You can see even more detail using ‘b conn client show all‘ :

[dan@ltm01:Active] ~ #  b conn client 10.1.4.90 show all
VIRTUAL 10.31.8.10:https <-> NODE any6:any   TYPE any
    CLIENTSIDE 10.1.4.90:1927 <-> 10.31.8.10:https
        (pkts,bits) in = (71, 16867)   out = (122, 139083)
    SERVERSIDE any6:any <-> any6:any
        (pkts,bits) in = (0, 0)   out = (0, 0)
    PROTOCOL tcp   UNIT 1   IDLE 83 (300)   LASTHOP 8 00:19:a9:f7:c0:00

So you can now see what the actual timeout value is for the this connection (83 seconds used from a 300 second timer in this case). This is particularly hand as it shows you if your ‘fix’ has actually taken.

If you do have a crazy person setting up your application, here’s how you can be a network hero and ‘fix the F5′. Write an iRule with the following content :

when SERVER_CONNECTED {
IP::idle_timeout 3600
}

and apply to the virtual server. This simply ups the timeout to 1 hr (obviously you can adjust the time to suit your environment). You can actually be quite granular, and set different values for different protocols, check the always useful http://devcentral.f5.com site for more detail, or see this excellent post..

To see the change :

[dan@ltm01:Active] ~ #  b conn client 10.1.4.90 show all
VIRTUAL 10.31.8.10:https <-> NODE any6:any   TYPE any
    CLIENTSIDE 10.1.4.90:1943 <-> 10.31.8.10:https
        (pkts,bits) in = (83, 18157)   out = (165, 188758)
    SERVERSIDE any6:any <-> any6:any
        (pkts,bits) in = (0, 0)   out = (0, 0)
    PROTOCOL tcp   UNIT 1   IDLE 4 (3600)   LASTHOP 8 00:19:a9:f7:c0:00

Last point on this, as with most iRules, simply applying it to the virtual server doesn’t immediately effect current connections. Because the rule starts with ‘when SERVER_CONNECTED’ – it’ll be invoked when a new TCP connection is set up, and the F5 makes the backend connection to the server. You could probably fiddle with this to find other ways to tune when it’s started.
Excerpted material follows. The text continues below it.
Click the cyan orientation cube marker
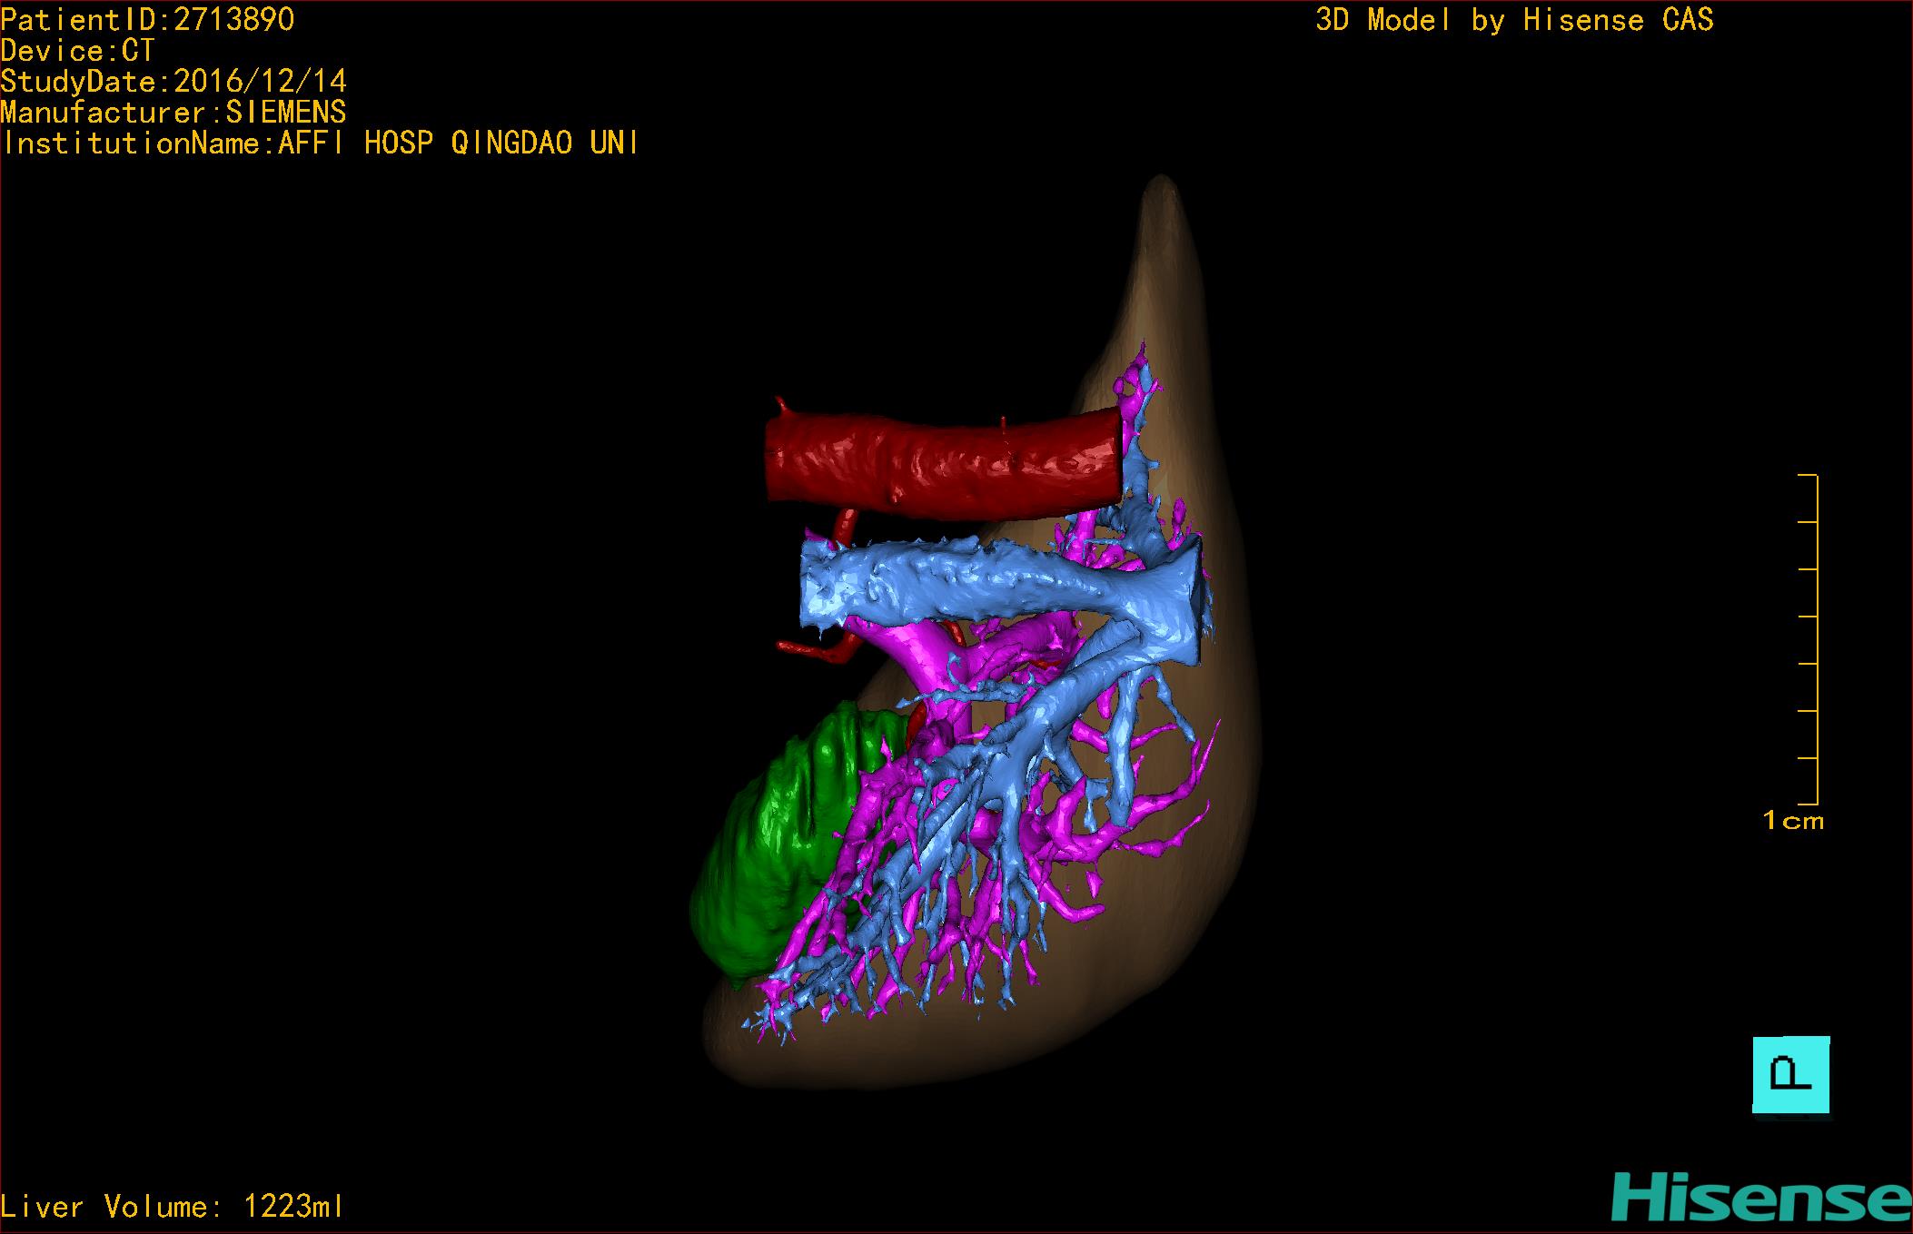Viewport: 1913px width, 1234px height. [1790, 1075]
  • http://ertw.com/blog/ Sean

    You can change the TCP timeout in the TCP profile of the VS instead of having to write an iRule (Local Traffic -> Virtual Servers -> Profiles and then pick the appropriate one under “Protocols”). Or crack out a new profile based on TCP if you want to only use it for some VSes.
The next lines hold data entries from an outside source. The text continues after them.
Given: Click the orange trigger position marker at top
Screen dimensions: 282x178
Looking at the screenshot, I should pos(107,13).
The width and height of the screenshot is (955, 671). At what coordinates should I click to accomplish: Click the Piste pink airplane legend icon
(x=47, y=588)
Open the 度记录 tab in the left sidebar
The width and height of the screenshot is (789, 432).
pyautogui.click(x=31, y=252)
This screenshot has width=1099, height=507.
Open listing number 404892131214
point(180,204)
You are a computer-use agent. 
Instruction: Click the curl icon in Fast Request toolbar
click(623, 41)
    Should be a bit more efficient than applying an iRule, and it’s also more in line with the way the configuration is designed.

    Sean

  • Nicollet

    Originally the network was done stateless (dumb network). You can’t loose TCP sessions if you route level 3 datagrams.

    I am sure we could find better answers to this problem.